This past week, Nepal unnecessarily figured in the Joint Statement issued after a summit meeting between India and the European Union in Brussels. While the government of Nepal has already taken exception to No.17 of the agreement, which calls for a constitutional settlement in Nepal within a fixed period of time, the Indian government has remained mum on the issue.

This is not the first time that India has raised Nepal’s internal matters in an international forum; in fact this has been the case with that of other countries in the neighbourhood also. India has been raising internal issues of the Maldives, Sri Lanka, Bangladesh and Pakistan while Modi travels the world to rally support for India. But there’s own neighbour India does not dare open its mouth about. It’s China.

India’s recent change in the neighbourhood strategy demands a closer look at why it is doing so, and what India’s neighbours need to tell India about it.

From Britain to Belgium

Few months ago when Mod visited Britain, British Prime Minster David Cameron and the Indian premier issued a joint statement calling for a constitutional settlement in Nepal. The document lends support to critics of the Crown, who say that despite having centuries-old friendship with Nepal, the UK looks at Kathmandu, and the rest of the country, only through the eyes of New Delhi.

The Joint Statement did not get a befitting reply from Nepal’s government that time. But this time, the government’s reaction was sharp. The Prime Minster himself warned India and the EU to not to interfere in Nepal’s affairs.

There are indications that the government is preparing to summon the Indian and the EU envoys to seek clarification on the issue.

Questions to India

This author would like to ask New Delhi why it could only talk about Nepal, and not about China?

It goes without saying that Britain has sub-contracted the Sub Continent to India, and its ties with the smaller countries in the region are being dictated by New Delhi.

New Delhi is not ready to recognise the sovereignty of Nepal, let alone look at it as a worthy partner.

What India does not want in Nepal?

Nepalis now understand that India does not want a prosperous Nepal. India feels threatened when there’s unity among the Nepali people.

Data listing:

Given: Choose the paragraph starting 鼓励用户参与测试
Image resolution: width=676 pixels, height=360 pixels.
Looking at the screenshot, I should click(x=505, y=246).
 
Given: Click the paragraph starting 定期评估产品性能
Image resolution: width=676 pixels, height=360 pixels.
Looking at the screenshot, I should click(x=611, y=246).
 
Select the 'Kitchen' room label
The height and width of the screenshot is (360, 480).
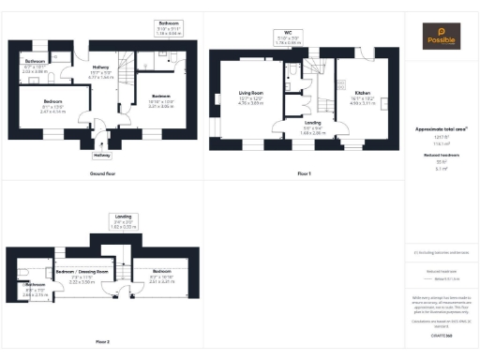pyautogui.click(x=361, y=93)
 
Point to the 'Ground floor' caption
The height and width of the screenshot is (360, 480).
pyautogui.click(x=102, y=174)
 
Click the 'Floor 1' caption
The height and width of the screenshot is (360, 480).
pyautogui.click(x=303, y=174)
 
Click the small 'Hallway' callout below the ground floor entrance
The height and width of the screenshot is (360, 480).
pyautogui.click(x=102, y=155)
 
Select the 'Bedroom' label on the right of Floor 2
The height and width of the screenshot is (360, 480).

Goals:
a) Write out everything in the commentary on India and Nepal from "Questions to India" down to "a worthy partner.".
b) Translate this sentence from the commentary on India and Nepal into French: "New Delhi is not ready to recognise the sovereignty of Nepal, let alone look at it as a worthy partner."
c) Proceed with the commentary on India and Nepal from the point at which it stops.

Results in order:
a)
Questions to India

This author would like to ask New Delhi why it could only talk about Nepal, and not about China?

It goes without saying that Britain has sub-contracted the Sub Continent to India, and its ties with the smaller countries in the region are being dictated by New Delhi.

New Delhi is not ready to recognise the sovereignty of Nepal, let alone look at it as a worthy partner.

b) New Delhi n'est pas prête à reconnaître la souveraineté du Népal, et encore moins à le considérer comme un partenaire digne de ce nom.

c)
The Brussels statement shows that the EU is also complicit with India, and it considers Nepal as a vassal state under India. This is disrespectful to Nepal sovereignty.

This author holds the opinion that no country has the right to talk about Nepal in a forum where Nepal is not represented.  If this happens, it should be taken as undue interference.

The statement proves those people right who say that India is going around the world spreading propaganda about Nepal’s constitution, trying to get a pat on its back for its reaction to the promulgation of the constitution in Nepal.

What India really wants in Nepal

Look at the Terai road project. How many years have passed since India took up the project? Look at Panchewsor, look at BP Koirala Highway. If that is not enough look at India’s reaction to a recent agreement between Nepal and China on railway connectivity.

We should understand that India considers Nepal as its trophy, and it does not want Nepal to develop. It also does not want other countries to enter Nepal without its permission.

What we need to do

It is time that we (Nepal and the rest of the region) teach New Delhi lessons in diplomacy.

Indian politicians and diplomats with a narrow agenda should not think that Nepal is anti-India. Nepal wants friendship with India, and it is with India that we have a special relationship with, than any other country, including China.

The irony is that the Chinese understand this more than the Indians do!

And for the Europeans, they should understand their human rights agenda is more needed in India than in Nepal.

Nepal can address its issues on its own.